The Potential Pitfalls of SARs: a cautionary tale, and 10 ways to avoid them

Filing Suspicious Activity Reports (SARs) should be a priority for all law firms when presented with circumstances that alert them to the potential for money laundering.

But the very word “suspicious” is in itself, problematic, as it lacks clear definition.

It’s essential that the basis for suspicion is expressed as clearly as possible – not just because of the potential for legal action, but also because of the potential that it may be read by a client.

So, what does “suspicion” actually mean?

Unhelpfully, “suspicion” isn’t formally defined in legislation – but it has been the subject of question by the courts on several occasions.

The judge in the case of Lonsdale v National Westminster Bank plc [2018] EWHC 1843 (QB) stated that

“The [person that suspects] must think that there is a possibility, which is more than fanciful, that the relevant facts exist. A vague feeling of unease would not suffice. But the statute does not require the suspicion to be “clear” or “firmly grounded and targeted on specific facts”, or based upon “reasonable grounds.”

This suggests that the term “suspicion” is subjective, with a relatively low threshold. Suspicion must be genuine, but there’s no robust necessity for it to be based on specific facts.

With this in mind – and in line with advice published by the NCA – here are our ten tips for avoiding the potential pitfalls when reporting suspicious activity:

  1. Use clear and concise language, keeping the content clear, concise and simple. Avoid using acronyms and legal jargon.

The “reasons for suspicion” section of the SAR limits your input to 8000 characters, equating to around 1500 words.

  1. Give full and precise reasons for your suspicion of money laundering.

It’s important for the NCA to see:

  • Who is doing what
  • Who they are/were doing it with
  • When they are/were doing it
  • Why they are/were doing it
  • Where they did it
  • How they are doing it
  1. Specify all individuals and businesses, including suspected criminal property in as much detail as possible (having regard to privilege). You may not be in possession of all of the details, so you should make this clear in your report if that’s the case.

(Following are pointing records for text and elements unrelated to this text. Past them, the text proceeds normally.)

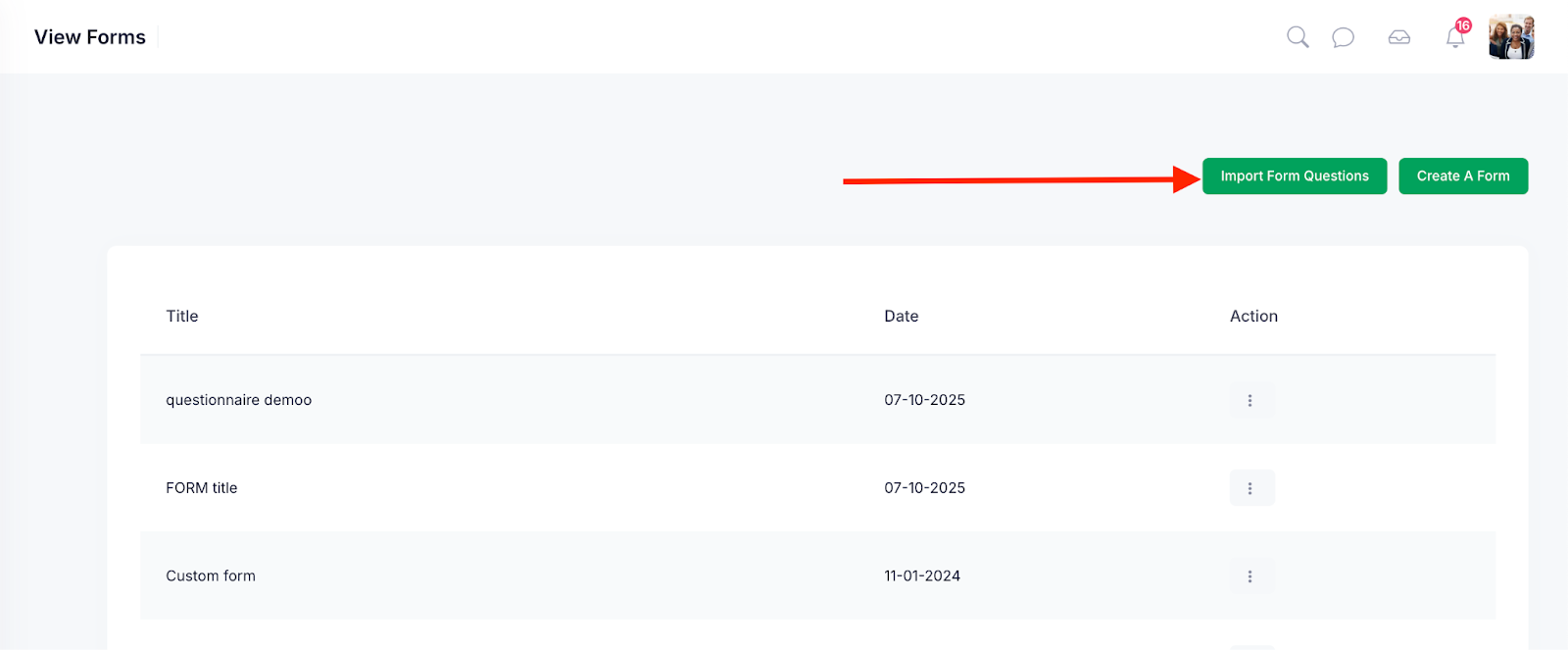Click the Title column header
The width and height of the screenshot is (1568, 650).
(182, 316)
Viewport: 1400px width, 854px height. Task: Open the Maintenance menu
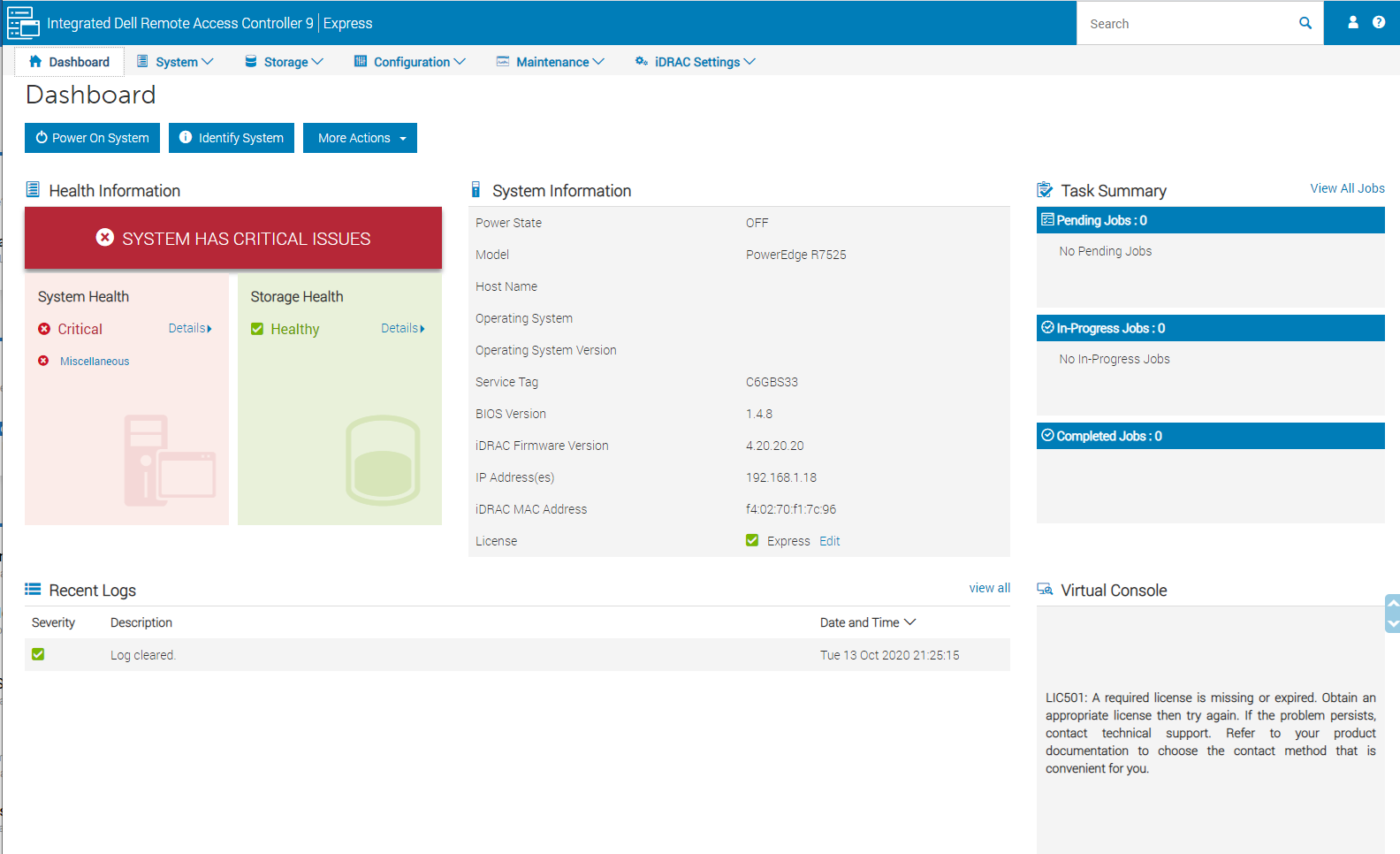[551, 62]
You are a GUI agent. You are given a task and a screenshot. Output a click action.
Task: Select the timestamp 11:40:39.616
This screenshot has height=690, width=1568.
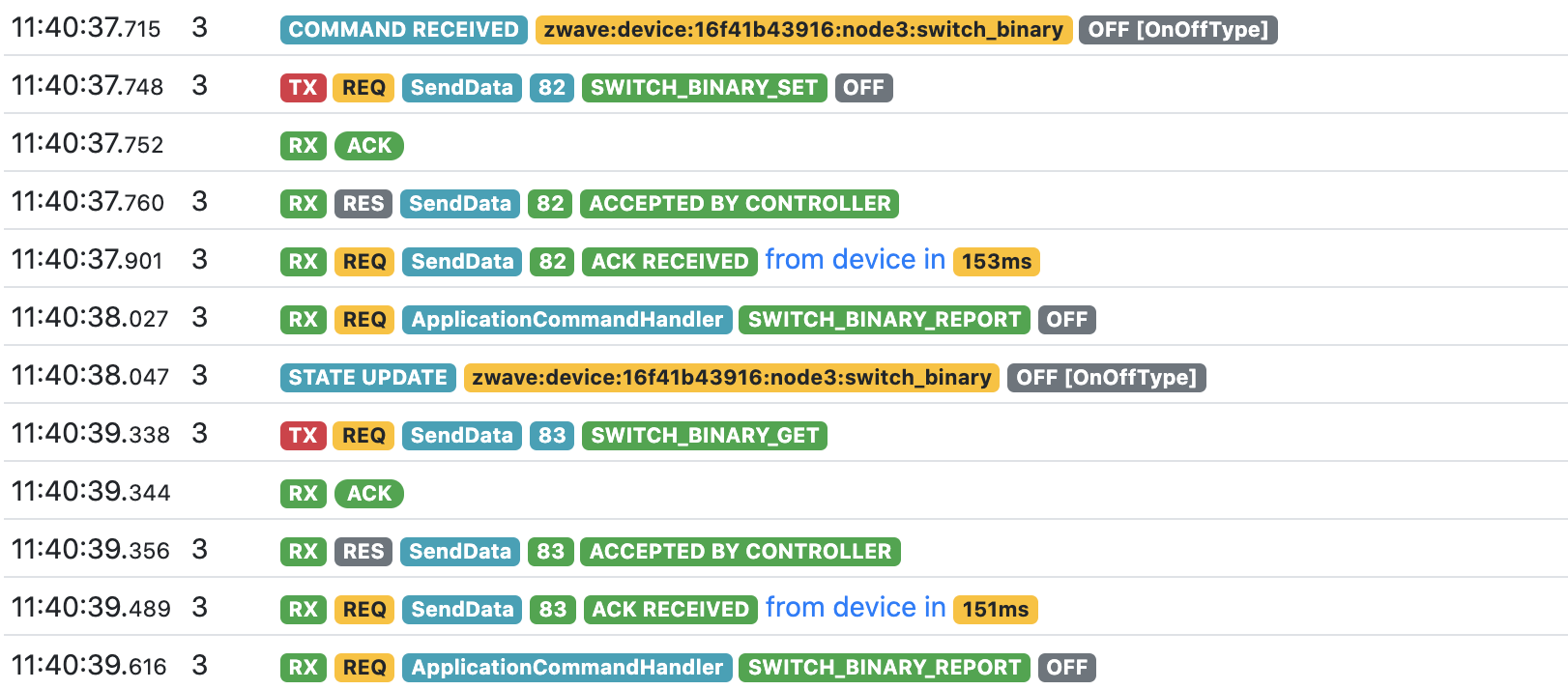[89, 666]
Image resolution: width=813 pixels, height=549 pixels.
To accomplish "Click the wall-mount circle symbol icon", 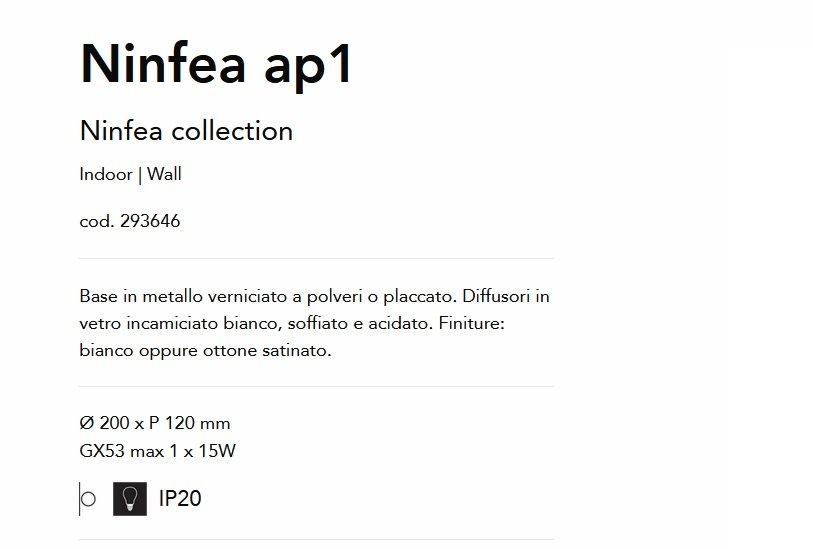I will (x=87, y=499).
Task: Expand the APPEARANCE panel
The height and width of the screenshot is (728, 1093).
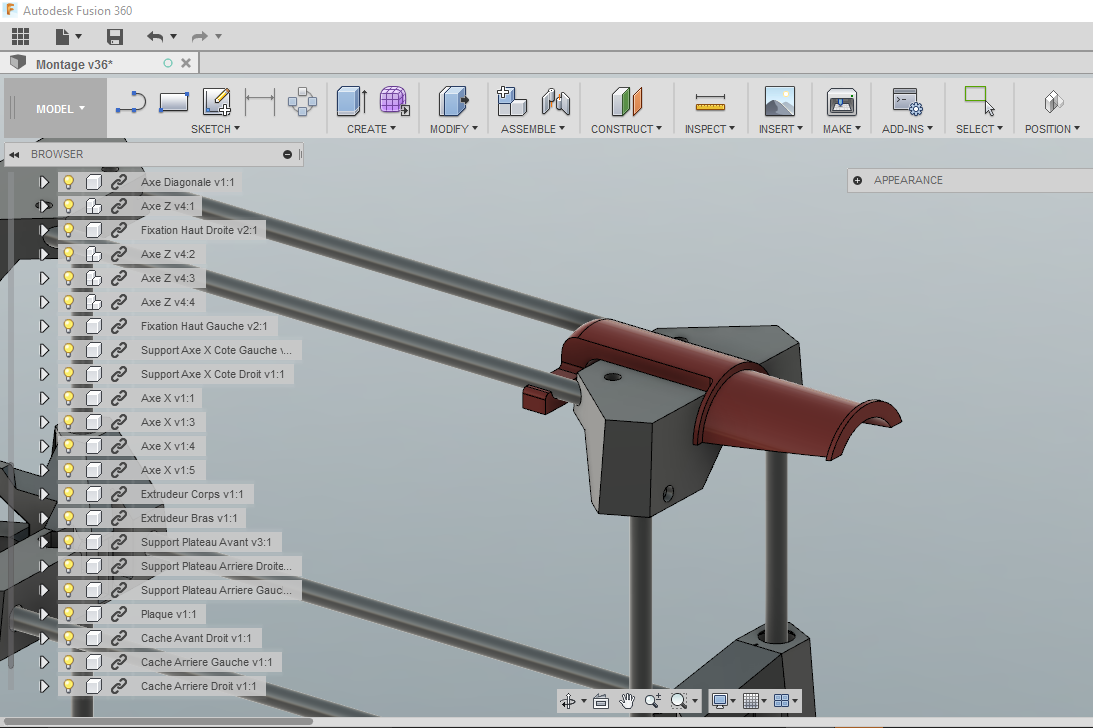Action: pos(857,180)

Think about:
  • Associated subjects
  • Dates of Birth, Post Codes, Occupations
  • Financial transactions.
  1. Specify all information giving rise to suspicion and explain how you discovered it.
  2. Clearly distinguish between information that you know from that which you suspect.
  3. Present a chronological sequence of events which support your suspicion. Be as specific with regards to dates as possible.
  4. Justify the basis of your suspicion – don’t simply state that it’s a cause for concern.

For example, a client’s bank account has large third-party transfers:

  • explain if the client has been contacted (and if not, why not) and any explanation offered
  • describe why the explanation given has not allayed your concerns
  • demonstrate how the pattern of transfers/withdrawals presents suspicious circumstances.
  1. Explain how the activity in question differs from normal, expected operations for that customer/business sector. If the SAR implicates a professional enabler (i.e., an accountant, insolvency practitioner, conveyancer, etc.) state whether it appears that the facilitation is witting or otherwise.
  2. Set out the case if your suspicion relates to the transactions only, or whether it extends to the professional involved. If the SAR doesn’t relate to financial transactions, explain the activity you consider to be suspicious.
  3. If you are requesting a Defence Against Money Laundering (DAML) be specific about the work you are undertaking for your customer/client which you believe you will require a defence to money laundering for e.g.:
  • “to buy/sell the property at (address) for (value amount)”
  • “to disburse the funds between the following people …”
  • “to buy/sell the (named company)”
  • “to draw up contracts between party X and party Y, transfer the ownership of the (named company) to party Y, and transfer the (value of funds) to party X which is all part of the arrangement”
  • “to release the funds in account A to person B”.

The regulated sector has been criticised by NCA regarding the quality of SARs. The amount of information provided is of vital importance for a number of reasons:

  • Improves efficiency in processing SARs
  • Poor quality SARs divert resources away from detection and investigation of crime
  • Vital source of intelligence
  • Contents can be a basis for legal action against the maker – Lonsdale v National Westminster Bank.